BEGIN Task inputs

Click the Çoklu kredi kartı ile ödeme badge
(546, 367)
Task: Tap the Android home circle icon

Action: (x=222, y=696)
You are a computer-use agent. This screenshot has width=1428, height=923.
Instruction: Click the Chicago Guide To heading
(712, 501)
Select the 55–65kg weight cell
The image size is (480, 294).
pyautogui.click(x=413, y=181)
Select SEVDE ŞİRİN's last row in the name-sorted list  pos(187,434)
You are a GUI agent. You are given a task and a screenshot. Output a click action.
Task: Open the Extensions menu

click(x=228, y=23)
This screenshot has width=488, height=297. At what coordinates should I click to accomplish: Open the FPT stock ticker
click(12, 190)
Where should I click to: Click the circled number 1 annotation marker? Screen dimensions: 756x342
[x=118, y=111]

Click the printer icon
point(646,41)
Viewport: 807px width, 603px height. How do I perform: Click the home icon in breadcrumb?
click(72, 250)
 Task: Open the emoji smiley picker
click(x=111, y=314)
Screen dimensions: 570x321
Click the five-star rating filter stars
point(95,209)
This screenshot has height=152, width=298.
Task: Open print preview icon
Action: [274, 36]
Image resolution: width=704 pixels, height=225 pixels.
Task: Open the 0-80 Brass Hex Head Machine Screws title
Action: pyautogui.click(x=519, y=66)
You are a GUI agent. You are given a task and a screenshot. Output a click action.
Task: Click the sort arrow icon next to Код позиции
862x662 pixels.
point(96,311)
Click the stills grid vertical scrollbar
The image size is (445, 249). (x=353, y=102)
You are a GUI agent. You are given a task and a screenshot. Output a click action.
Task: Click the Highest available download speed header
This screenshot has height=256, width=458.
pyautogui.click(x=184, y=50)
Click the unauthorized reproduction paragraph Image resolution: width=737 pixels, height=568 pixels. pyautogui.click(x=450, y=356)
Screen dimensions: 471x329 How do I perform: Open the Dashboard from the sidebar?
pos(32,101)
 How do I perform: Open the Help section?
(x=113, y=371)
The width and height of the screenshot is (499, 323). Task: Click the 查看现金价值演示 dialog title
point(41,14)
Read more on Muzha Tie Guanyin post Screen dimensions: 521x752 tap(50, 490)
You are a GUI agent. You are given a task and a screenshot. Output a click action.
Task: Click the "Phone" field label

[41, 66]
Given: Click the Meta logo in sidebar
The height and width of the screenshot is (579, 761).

END Task inputs

Restate the entries above word for word.

Click the Çoklu kredi kartı ile ödeme badge
(546, 367)
Task: Tap the Android home circle icon

Action: (x=222, y=696)
You are a computer-use agent. This screenshot has width=1428, height=923.
Instruction: Click the Chicago Guide To heading
(712, 501)
Select the 55–65kg weight cell
The image size is (480, 294).
pyautogui.click(x=413, y=181)
Select SEVDE ŞİRİN's last row in the name-sorted list  pos(187,434)
You are a GUI agent. You are given a task and a screenshot. Output a click action.
Task: Open the Extensions menu

click(x=228, y=23)
This screenshot has width=488, height=297. At what coordinates should I click to accomplish: Open the FPT stock ticker
click(12, 190)
Where should I click to: Click the circled number 1 annotation marker? Screen dimensions: 756x342
[x=118, y=111]

Click the printer icon
point(646,41)
Viewport: 807px width, 603px height. How do I perform: Click the home icon in breadcrumb?
click(72, 250)
 Task: Open the emoji smiley picker
click(x=111, y=314)
Screen dimensions: 570x321
Click the five-star rating filter stars
point(95,209)
This screenshot has height=152, width=298.
Task: Open print preview icon
Action: [274, 36]
Image resolution: width=704 pixels, height=225 pixels.
Task: Open the 0-80 Brass Hex Head Machine Screws title
Action: pyautogui.click(x=519, y=66)
You are a GUI agent. You are given a task and a screenshot. Output a click action.
Task: Click the sort arrow icon next to Код позиции
862x662 pixels.
point(96,311)
Click the stills grid vertical scrollbar
The image size is (445, 249). (x=353, y=102)
You are a GUI agent. You are given a task and a screenshot. Output a click action.
Task: Click the Highest available download speed header
This screenshot has height=256, width=458.
pyautogui.click(x=184, y=50)
Click the unauthorized reproduction paragraph Image resolution: width=737 pixels, height=568 pixels. pyautogui.click(x=450, y=356)
Screen dimensions: 471x329 How do I perform: Open the Dashboard from the sidebar?
pos(32,101)
 How do I perform: Open the Help section?
(x=113, y=371)
The width and height of the screenshot is (499, 323). Task: Click the 查看现金价值演示 dialog title
point(41,14)
Read more on Muzha Tie Guanyin post Screen dimensions: 521x752 tap(50, 490)
You are a GUI agent. You are given a task and a screenshot. Output a click action.
Task: Click the "Phone" field label

[41, 66]
Given: Click the Meta logo in sidebar
The height and width of the screenshot is (579, 761).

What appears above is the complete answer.